This of course is quite ironic since President Truman in 1945 was responsible for using weapons of “unimaginable, massive destruction” to kill upwards of 150,000 Japanese and other civilians instantly, and an estimated 430,000 more from post-bomb radiation and other injuries. He also invaded Korea in a badly executed war that left 128,000 of our own soldiers killed and wounded, and an estimated 2 million civilians dead, started the Cold War and set the stage for U.S. involvement in Indochina.
Nevertheless, the Truman Project promises that progressives will “use all the tools at our disposal: development aid and trade; our military and our allies’ forces; our reputation, diplomacy, and negotiation, to create a stronger, more stable, more just world.”
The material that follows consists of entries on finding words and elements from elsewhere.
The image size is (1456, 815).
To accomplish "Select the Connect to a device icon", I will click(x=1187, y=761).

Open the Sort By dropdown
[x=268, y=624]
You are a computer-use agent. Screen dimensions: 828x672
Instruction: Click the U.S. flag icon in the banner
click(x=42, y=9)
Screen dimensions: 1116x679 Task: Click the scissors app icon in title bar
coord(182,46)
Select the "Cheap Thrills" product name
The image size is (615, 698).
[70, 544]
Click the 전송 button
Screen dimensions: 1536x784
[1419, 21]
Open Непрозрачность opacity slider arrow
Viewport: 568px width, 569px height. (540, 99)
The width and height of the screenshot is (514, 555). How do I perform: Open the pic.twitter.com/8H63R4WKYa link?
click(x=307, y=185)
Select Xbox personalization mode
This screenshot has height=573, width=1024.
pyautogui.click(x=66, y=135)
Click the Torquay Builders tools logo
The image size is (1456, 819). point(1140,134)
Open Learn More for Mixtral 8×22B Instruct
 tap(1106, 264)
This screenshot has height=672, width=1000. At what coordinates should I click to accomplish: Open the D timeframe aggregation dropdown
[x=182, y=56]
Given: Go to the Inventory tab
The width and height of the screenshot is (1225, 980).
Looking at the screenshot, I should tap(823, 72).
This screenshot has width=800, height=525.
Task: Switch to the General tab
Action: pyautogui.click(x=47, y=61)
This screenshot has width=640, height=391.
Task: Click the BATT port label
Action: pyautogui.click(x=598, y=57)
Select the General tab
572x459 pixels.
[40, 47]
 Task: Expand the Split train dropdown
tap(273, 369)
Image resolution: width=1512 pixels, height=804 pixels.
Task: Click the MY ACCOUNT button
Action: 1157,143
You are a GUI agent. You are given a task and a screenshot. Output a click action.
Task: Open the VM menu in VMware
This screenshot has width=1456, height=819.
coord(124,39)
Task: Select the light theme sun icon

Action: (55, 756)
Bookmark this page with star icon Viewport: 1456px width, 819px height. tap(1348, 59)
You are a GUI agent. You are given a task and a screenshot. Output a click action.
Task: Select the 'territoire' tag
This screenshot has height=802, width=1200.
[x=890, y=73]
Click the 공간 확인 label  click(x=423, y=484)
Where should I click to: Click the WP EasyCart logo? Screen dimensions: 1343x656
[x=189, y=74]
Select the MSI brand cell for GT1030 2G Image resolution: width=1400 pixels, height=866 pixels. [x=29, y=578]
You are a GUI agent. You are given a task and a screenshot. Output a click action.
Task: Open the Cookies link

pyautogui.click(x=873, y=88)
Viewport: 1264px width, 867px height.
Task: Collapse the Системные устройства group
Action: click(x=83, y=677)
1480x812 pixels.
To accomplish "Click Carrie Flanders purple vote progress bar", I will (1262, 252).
This could have been pulled right out of the Center for a New American Security’s briefing book, which helped to get Obama elected four years ago. At that time, CNAS’s Big Idea was that a muscular national security position, coupled with the advancement of an “all of government” COIN strategy, would not only win the wars, but win us back our entitled position as leader of the free world.
None of that has happened by the way, though it has made CNAS the most lucrative and sought-after national security think tank in town (check out its donor list), and helped to funnel 14 of its top fellows and staff, including its co-founders, into senior positions in the Obama DoD and State Department. CNAS gives Obama cover on military issues, and clearly has an impact on overall policymaking in favor of the Pentagon establishment.
The rub is, these think tanks don’t quite know how to square their humanitarian pose with their overriding obligations of keeping the military and their donors happy.
The strongest indication of this is the sheer lack of interest in civilian casualties in our current wars. While early on, CNAS writers legitimately questioned the long-term value of drone warfare in a population-centric counterinsurgency, they’ve been all but silent on U.S. attacks in Pakistan and Yemen today.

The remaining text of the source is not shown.